::: INPUT DATA

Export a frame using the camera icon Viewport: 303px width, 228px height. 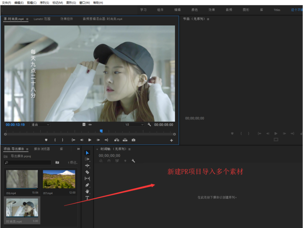pyautogui.click(x=134, y=140)
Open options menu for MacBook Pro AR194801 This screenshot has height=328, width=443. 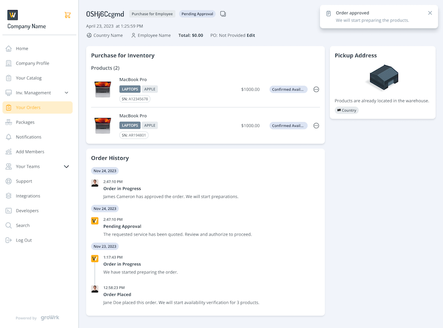click(316, 126)
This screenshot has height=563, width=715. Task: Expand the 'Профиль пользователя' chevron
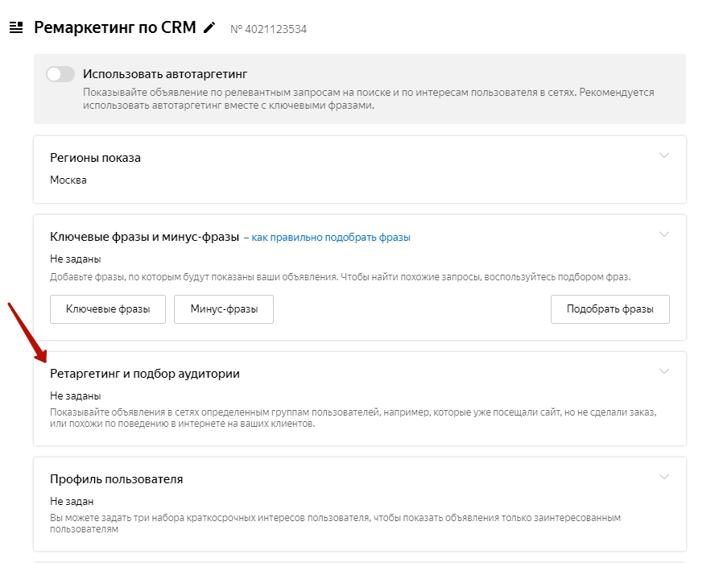click(x=664, y=477)
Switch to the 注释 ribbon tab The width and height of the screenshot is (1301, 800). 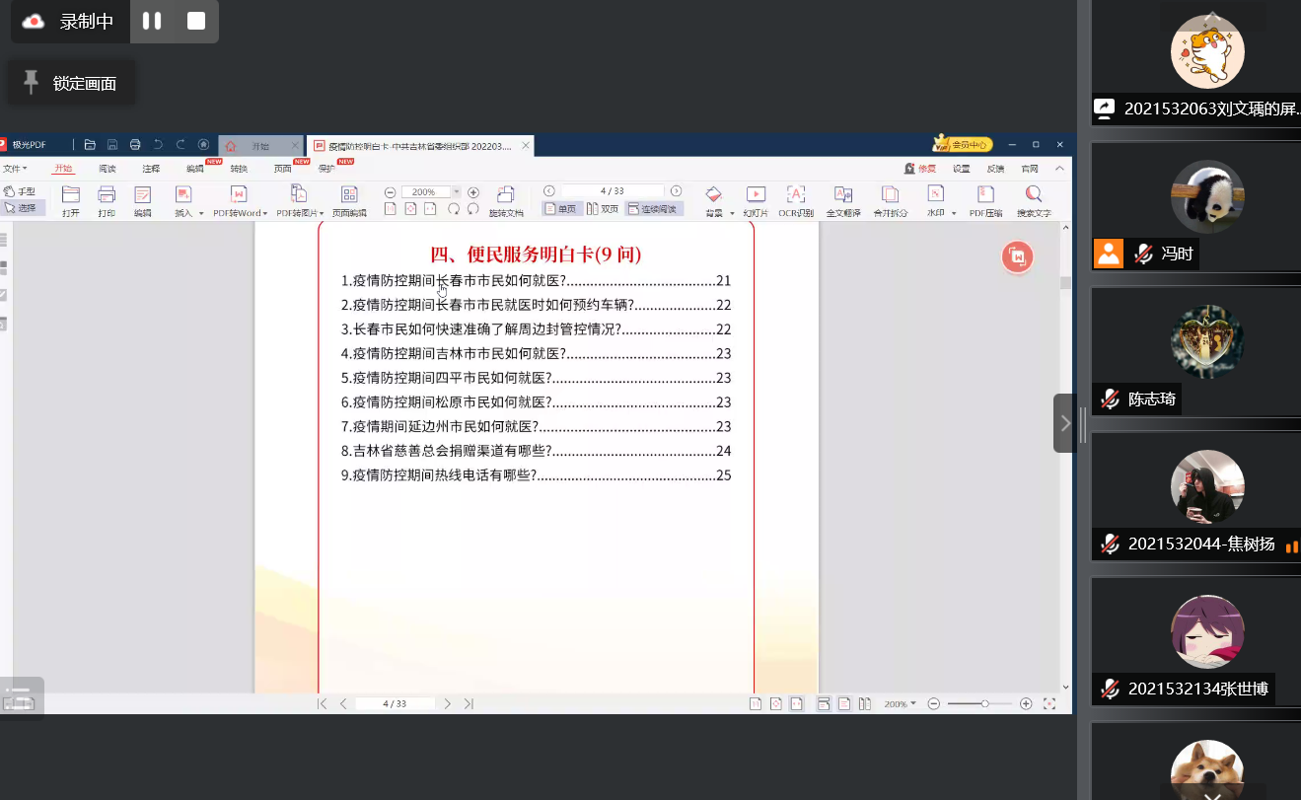point(151,169)
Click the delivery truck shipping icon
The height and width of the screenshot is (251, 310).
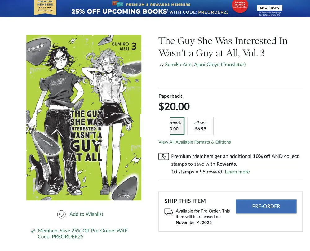pos(169,211)
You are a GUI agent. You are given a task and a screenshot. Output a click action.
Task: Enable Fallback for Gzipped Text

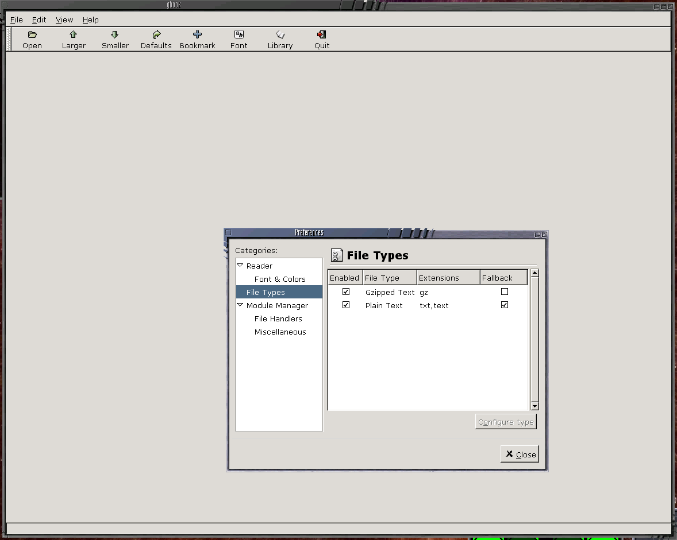click(x=505, y=292)
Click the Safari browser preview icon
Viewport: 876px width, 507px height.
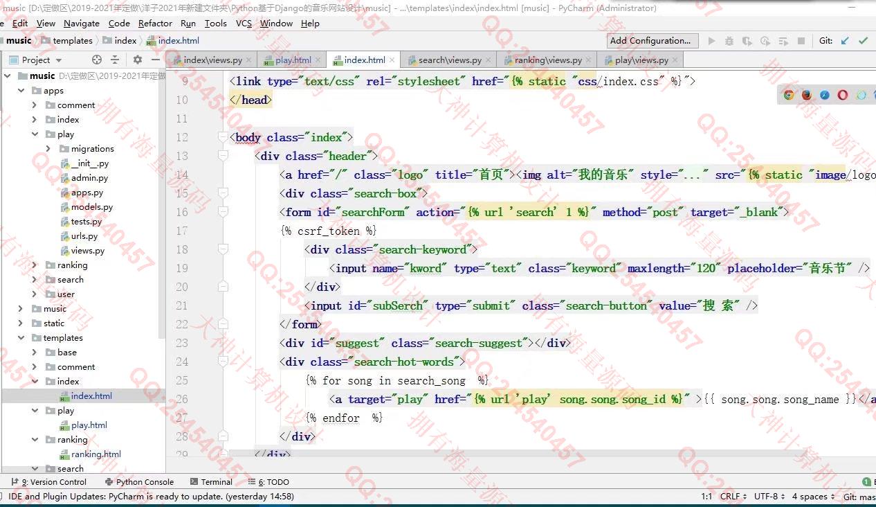coord(825,95)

::::::

WHAT YOU ARE ASKED TO DO:
Pictures stay out. Return exactly the lines from the one with "Task: Enable Fallback for Gzipped Text" through the last line of the data.

ANSWER TO THIS EXERCISE:
Task: Enable Fallback for Gzipped Text

click(x=505, y=292)
Click the Safari browser preview icon
Viewport: 876px width, 507px height.
coord(825,95)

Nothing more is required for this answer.